(Data for analysis begins)

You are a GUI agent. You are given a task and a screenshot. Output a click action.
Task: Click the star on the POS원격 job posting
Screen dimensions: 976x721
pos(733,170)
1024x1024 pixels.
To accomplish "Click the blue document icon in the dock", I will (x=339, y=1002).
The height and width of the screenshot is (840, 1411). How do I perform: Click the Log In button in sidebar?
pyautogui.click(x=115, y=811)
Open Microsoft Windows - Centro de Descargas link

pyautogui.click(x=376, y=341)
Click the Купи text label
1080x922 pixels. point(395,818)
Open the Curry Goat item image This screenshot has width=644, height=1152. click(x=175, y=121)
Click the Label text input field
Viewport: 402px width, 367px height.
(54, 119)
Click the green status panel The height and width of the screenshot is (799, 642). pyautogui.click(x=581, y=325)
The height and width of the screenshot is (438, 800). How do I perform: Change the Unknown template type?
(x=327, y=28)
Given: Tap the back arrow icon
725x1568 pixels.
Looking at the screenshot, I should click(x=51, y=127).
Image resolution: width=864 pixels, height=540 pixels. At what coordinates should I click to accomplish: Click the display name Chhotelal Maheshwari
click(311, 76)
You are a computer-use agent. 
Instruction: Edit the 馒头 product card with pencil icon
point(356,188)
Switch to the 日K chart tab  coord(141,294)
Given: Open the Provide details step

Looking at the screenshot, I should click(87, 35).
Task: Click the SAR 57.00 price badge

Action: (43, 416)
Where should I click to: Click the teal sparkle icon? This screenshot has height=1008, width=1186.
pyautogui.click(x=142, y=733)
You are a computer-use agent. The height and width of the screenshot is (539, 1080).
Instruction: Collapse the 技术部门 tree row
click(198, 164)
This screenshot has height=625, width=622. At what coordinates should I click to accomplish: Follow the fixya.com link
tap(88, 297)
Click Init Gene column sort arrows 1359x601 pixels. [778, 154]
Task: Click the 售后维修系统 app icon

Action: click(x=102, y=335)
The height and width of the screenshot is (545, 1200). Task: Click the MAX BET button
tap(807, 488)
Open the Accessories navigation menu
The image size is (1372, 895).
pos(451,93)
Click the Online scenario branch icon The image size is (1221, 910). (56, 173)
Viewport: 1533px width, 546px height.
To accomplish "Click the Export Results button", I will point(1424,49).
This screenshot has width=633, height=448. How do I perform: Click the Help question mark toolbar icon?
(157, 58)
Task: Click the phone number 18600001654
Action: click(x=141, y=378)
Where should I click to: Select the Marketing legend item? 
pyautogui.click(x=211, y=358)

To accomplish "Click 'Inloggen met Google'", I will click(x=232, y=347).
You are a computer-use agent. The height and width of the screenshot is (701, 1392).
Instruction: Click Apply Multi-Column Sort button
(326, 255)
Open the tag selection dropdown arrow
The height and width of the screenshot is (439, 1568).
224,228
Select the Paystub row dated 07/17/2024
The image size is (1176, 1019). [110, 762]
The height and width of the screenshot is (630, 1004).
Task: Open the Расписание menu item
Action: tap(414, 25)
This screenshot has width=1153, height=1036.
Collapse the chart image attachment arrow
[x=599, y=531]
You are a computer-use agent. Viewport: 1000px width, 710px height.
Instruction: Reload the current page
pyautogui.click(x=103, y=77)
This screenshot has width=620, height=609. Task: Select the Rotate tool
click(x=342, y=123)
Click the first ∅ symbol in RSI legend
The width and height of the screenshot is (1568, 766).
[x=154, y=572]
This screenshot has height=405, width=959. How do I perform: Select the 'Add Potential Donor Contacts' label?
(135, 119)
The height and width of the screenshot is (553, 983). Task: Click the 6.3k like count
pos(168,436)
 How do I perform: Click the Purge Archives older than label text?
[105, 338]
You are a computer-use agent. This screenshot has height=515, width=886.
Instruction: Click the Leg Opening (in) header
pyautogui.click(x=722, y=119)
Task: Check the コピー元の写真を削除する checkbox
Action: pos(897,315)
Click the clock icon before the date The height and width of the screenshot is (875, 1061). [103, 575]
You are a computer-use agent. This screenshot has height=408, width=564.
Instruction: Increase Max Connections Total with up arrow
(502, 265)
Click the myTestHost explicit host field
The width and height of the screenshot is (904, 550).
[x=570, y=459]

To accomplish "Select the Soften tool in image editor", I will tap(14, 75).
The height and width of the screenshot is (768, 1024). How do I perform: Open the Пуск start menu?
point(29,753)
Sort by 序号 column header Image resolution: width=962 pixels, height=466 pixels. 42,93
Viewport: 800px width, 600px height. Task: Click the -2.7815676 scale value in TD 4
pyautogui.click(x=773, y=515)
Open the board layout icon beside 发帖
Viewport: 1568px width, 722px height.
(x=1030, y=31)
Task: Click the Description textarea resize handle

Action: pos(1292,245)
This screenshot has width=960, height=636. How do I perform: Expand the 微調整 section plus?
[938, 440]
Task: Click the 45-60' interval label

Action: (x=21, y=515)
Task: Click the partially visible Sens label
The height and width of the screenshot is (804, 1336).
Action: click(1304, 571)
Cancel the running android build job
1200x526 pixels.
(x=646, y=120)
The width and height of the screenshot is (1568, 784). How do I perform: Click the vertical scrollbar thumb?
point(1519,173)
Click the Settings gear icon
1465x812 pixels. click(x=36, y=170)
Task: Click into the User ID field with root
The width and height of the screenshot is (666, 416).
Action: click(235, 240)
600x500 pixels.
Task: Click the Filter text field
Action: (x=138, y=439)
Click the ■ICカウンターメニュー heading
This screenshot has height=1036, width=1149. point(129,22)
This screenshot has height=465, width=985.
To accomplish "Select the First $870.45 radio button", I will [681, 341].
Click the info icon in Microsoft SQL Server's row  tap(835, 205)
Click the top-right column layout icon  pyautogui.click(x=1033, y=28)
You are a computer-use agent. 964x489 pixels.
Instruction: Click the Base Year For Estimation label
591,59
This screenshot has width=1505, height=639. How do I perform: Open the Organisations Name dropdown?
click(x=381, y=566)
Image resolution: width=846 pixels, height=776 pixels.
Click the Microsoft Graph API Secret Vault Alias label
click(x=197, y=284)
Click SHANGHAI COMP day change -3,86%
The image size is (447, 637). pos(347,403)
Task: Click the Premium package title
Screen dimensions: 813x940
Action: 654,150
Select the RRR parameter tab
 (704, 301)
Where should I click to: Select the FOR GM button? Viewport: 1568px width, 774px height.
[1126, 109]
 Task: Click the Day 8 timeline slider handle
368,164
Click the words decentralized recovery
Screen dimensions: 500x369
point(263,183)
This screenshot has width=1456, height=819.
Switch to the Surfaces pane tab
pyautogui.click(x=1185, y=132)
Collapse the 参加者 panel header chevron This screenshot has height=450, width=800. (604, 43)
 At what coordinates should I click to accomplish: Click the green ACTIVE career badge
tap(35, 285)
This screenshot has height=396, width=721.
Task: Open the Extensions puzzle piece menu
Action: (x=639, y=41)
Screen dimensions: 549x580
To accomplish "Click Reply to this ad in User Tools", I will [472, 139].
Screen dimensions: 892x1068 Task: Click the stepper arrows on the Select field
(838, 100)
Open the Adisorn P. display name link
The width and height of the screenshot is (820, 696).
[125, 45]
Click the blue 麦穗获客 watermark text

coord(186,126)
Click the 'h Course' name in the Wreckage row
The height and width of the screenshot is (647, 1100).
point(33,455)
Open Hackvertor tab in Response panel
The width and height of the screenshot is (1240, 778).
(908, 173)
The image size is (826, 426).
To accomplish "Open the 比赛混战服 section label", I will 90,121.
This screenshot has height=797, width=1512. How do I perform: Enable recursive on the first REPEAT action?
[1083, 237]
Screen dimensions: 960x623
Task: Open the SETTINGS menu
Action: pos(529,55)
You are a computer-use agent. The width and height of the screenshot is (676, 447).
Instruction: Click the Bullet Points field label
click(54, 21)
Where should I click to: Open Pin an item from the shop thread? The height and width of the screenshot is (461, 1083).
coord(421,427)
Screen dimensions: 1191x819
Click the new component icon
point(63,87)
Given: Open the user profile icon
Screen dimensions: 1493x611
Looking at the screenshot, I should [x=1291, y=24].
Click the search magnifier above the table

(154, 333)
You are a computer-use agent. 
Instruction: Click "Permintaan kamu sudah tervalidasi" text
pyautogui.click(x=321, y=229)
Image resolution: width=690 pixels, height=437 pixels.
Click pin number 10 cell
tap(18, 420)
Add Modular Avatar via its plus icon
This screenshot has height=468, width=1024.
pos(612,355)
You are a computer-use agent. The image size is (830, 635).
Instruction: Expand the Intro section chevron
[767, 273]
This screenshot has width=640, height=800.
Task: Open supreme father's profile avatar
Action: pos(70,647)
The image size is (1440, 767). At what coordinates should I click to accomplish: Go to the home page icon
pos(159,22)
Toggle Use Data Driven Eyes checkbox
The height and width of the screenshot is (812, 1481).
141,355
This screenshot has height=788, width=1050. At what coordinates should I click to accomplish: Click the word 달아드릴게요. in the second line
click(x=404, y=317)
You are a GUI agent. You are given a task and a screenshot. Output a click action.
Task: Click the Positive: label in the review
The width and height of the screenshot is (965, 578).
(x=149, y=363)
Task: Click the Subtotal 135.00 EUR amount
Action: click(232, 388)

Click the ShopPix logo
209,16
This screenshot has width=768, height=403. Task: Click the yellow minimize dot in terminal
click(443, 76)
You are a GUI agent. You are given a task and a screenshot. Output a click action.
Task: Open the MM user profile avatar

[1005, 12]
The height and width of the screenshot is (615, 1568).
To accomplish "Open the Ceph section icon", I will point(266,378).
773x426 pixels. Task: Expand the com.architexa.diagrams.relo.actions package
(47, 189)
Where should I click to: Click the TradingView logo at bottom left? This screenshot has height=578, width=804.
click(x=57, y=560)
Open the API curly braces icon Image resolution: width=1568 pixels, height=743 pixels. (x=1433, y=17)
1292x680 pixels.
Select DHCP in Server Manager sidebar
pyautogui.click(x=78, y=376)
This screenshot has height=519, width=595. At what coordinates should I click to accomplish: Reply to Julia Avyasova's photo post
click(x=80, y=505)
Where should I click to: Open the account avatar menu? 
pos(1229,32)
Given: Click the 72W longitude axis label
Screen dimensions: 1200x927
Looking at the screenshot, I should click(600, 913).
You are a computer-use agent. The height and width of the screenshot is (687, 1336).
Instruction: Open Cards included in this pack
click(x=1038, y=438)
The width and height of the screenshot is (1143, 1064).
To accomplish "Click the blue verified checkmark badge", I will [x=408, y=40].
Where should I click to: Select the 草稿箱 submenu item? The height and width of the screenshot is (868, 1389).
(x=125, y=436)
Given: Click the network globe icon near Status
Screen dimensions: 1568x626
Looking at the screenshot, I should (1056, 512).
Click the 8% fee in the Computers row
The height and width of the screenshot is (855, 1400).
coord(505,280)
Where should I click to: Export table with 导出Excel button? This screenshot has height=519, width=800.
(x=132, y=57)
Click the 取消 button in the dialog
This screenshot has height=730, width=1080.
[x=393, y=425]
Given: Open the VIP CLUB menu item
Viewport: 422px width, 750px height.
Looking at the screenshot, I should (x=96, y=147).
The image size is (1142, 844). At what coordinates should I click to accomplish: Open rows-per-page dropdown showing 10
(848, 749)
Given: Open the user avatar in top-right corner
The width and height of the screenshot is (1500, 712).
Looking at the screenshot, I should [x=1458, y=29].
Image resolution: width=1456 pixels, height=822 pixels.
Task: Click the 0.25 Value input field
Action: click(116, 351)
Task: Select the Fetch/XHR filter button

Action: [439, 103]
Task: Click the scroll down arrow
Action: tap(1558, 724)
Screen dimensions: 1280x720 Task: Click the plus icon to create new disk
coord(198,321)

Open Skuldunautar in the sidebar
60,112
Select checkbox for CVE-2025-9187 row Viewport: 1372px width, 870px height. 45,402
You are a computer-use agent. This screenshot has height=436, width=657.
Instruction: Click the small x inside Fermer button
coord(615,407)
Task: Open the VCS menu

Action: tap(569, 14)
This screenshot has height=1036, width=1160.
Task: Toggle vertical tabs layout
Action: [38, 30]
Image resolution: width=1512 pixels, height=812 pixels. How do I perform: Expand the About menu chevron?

(Data for analysis ends)

* **What the task asks**: Of the entries listed above, reproduce only the lines starting at the line containing "is (539, 1080)." and ending at the line containing "Click the Online". Include both, exactly as they stand.

* **Output below**:
You are a computer-use agent. The height and width of the screenshot is (539, 1080).
Instruction: Collapse the 技术部门 tree row
click(198, 164)
This screenshot has height=625, width=622. At what coordinates should I click to accomplish: Follow the fixya.com link
tap(88, 297)
Click Init Gene column sort arrows 1359x601 pixels. [778, 154]
Task: Click the 售后维修系统 app icon

Action: click(x=102, y=335)
The height and width of the screenshot is (545, 1200). Task: Click the MAX BET button
tap(807, 488)
Open the Accessories navigation menu
The image size is (1372, 895).
pos(451,93)
Click the Online scenario branch icon The image size is (1221, 910). (56, 173)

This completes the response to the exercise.